Gestern schwärmte Thomas Kutschaty (SPD) im Landtag von Nordrhein-Westfahlen davon, Menschen „auf der Straße zu erwischen“. Nun hat Thomas Kutschaty in einem Interview mit der Welt nachgelegt. Er behauptet, dass er ein „extrem freiheitsliebender Mensch“ sei. Das war, könnte man spotten, Otto Grotewohl, der 1946 die Ost-SPD in die Einheitspartei mit den Kommunisten führte, auch. Auch damals stand die Frage des Föderalismus und der Länder im Mittelpunkt der Politik. 1952 hat die SED im Zuge der rigiden Zentralisierung die Länder abgeschafft und sie in die reinen Verwaltungseinheiten der Bezirke aufgelöst.

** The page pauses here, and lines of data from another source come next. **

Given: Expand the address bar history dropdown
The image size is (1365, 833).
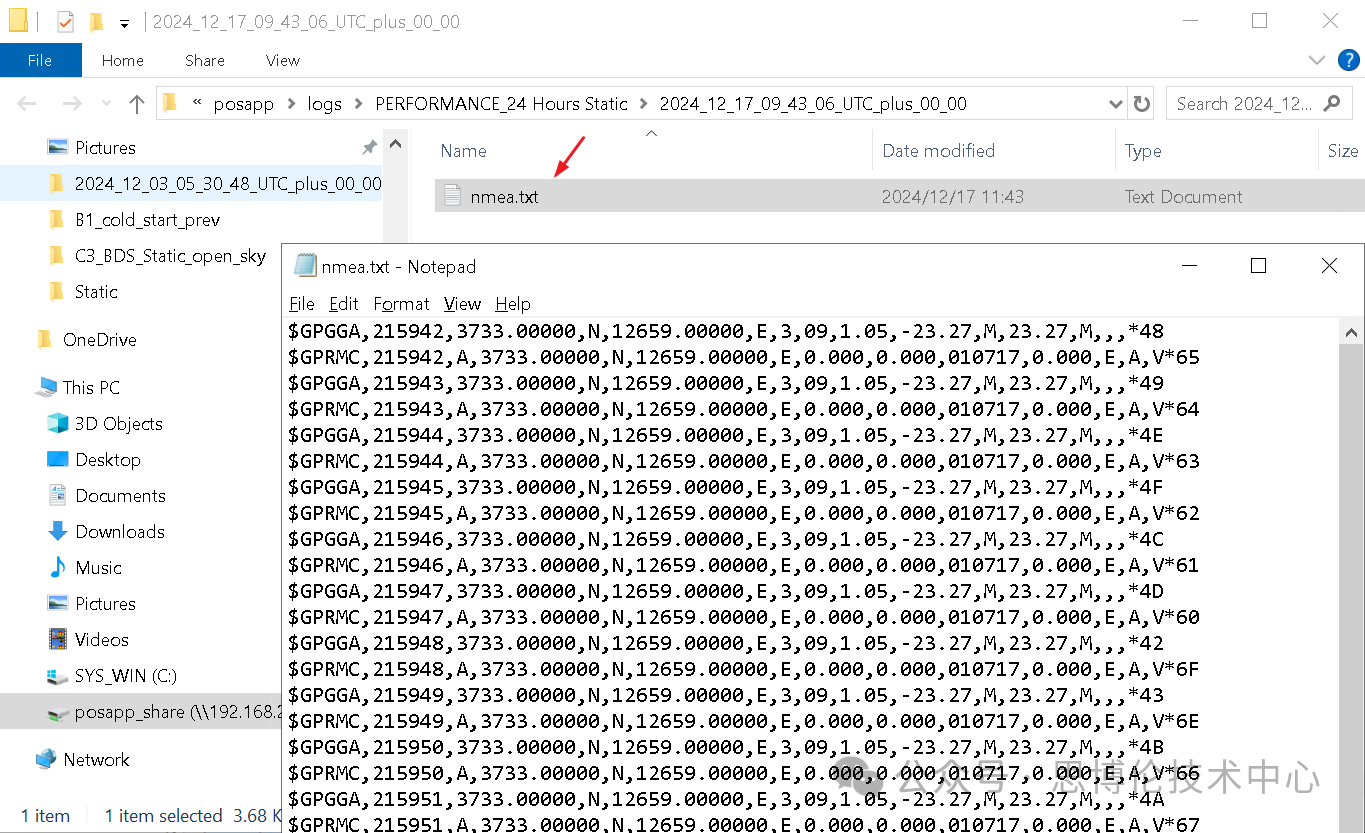Looking at the screenshot, I should coord(1116,104).
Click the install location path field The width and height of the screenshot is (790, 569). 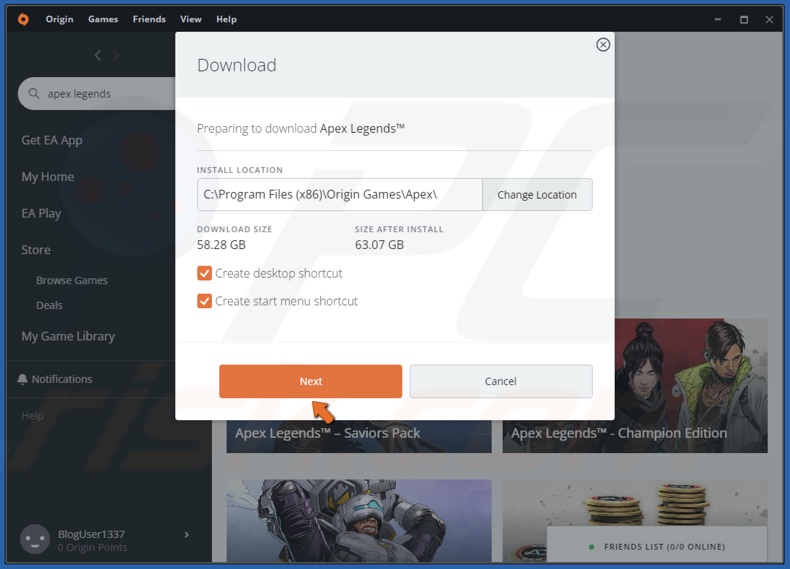coord(339,195)
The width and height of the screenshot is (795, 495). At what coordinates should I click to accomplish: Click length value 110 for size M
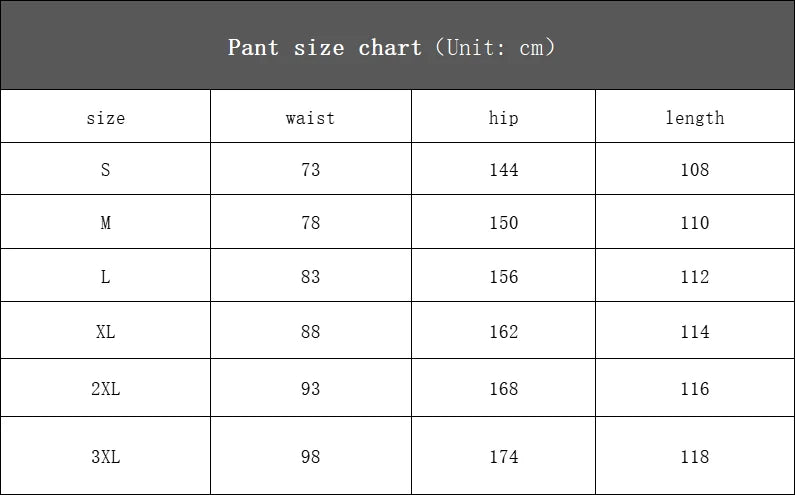(695, 223)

Zumindest kann der SPD-Politiker schon nachvollziehen, dass wenn „Diskussionsorgien“ stattfinden, wenn der eine etwas sagt, es „der andere sofort“ ablehnt, es Angela Merkel dann aber „reicht und sie jetzt ein Bundesgesetz will.“ So darf man der Alternativloskanzlerin nicht kommen! Schon gar nicht mit Widerspruch, der immer Indiz einer Verschwörungstheorie ist, häufig der Verschwörung der Wirklichkeit gegen Wille und Vorstellung im Raumschiff Berlin.

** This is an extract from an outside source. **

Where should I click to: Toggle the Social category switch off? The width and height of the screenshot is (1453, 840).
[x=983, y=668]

Angel Merkels großer Fan vom Rhein kommt mit Blick auf die Freiheit und die Einschränkung der Grundrechte zu dem Schluss: „Der schwerste Grundrechtseingriff ist jedoch leider der Tod.“ Bereits vor über einhundert Jahren behauptete einer der seltsamsten Menschen des 19. Jahrhunderts, der Amerikaner Prentice Mulford: „Bessere Amerikaner sterben nicht mehr, sie sagen, es sei eine mindere Gewohnheit, freudlos und zeitraubend, etwas für zurückgeblieben Europäer allenfalls.“ Doch Thomas Kutschaty irrt, auch wenn die Freiheit abgeschafft sein wird und eine Pandemiediktatur durchgesetzt worden ist, werden Menschen dennoch weiterhin sterben. Es liegt sozusagen in ihrer Natur. Selbst der Amerikaner Prentice Mulford ereilte 1891 im Alter von 57 Jahren der Tod, und zwar auf seinem Segelboot vor Long Island, auf dem sein Leichnam noch ein paar Tage hin und her schipperte, bevor er entdeckt wurde.

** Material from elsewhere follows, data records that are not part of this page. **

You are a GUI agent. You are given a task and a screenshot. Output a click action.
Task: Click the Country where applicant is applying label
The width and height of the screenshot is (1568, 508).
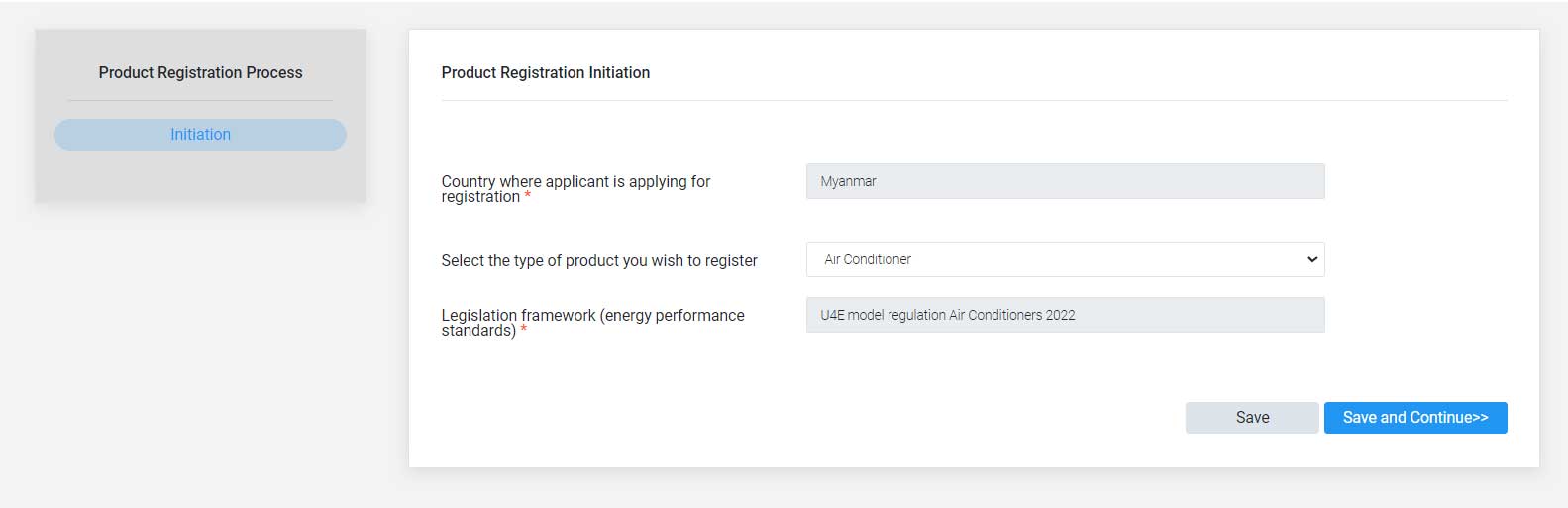[575, 189]
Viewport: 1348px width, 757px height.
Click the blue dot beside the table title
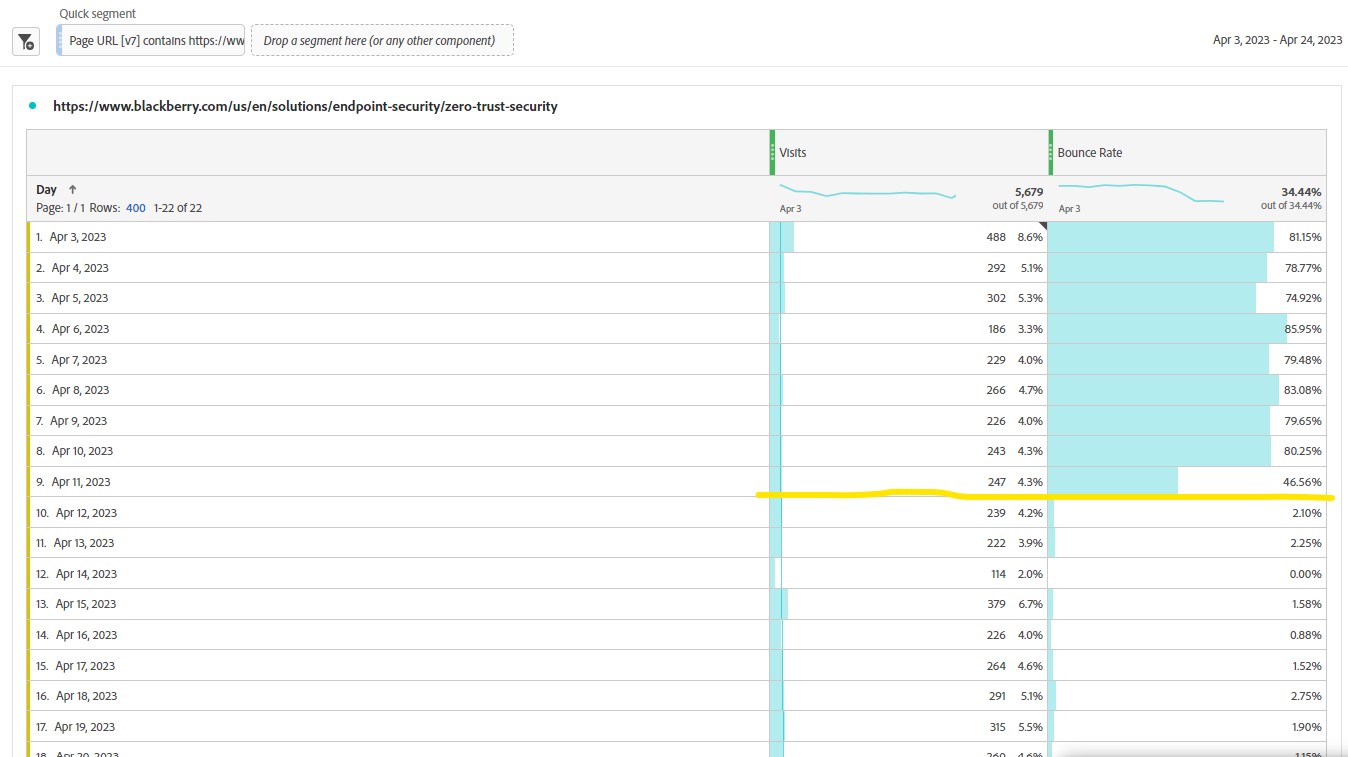(x=33, y=105)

Wer jedoch den Tod als Grundrechtseingriff definiert, wer Risiko mit Gefahr verwechselt, hat das Leben aufgegeben, denn die Existenzform des Lebens ist die Freiheit. So lässt Johann Wolfgang von Goethe seinen Faust sagen: „Nur der verdient sich Freiheit wie das Leben,/Der täglich sie erobern muss.“ Der Dichter fand dafür das schöne Bild vom Deichbau, vom Land, das dem Meere abgerungen wurde: „Und so verbringt, umrungen von Gefahr,/Hier Kindheit, Mann und Greis sein tüchtig Jahr./Solch ein Gewimmel möcht‘ ich sehn,/Auf freiem Grund mit freiem Volke stehn.“
Wie aktuell plötzlich die Forderung wird, die der Dichter vor zweihundert Jahren erhob: mit freiem Volk auf freiem Grund stehn, ein Gewimmel sein.
Wer aber aus Angst vor dem Tod, den Selbstmord anordnet, wer aus Furcht vor der Freiheit, die Freiheit kassiert, aus Unfähigkeit, wirksame Maßnahmen zur Einhegung der Pandemie zu konzipieren, halluziniert, den Virus „besiegen“ zu können, der verfügt weder über elementare Kenntnisse über das Leben, auch nicht über die Demokratie und erst recht nicht über die Biologie. Aber dafür ist er Merkels treuester Gefolgsmann am Rhein. Jede Nacht damit beschäftigt, Menschen zu erwischen.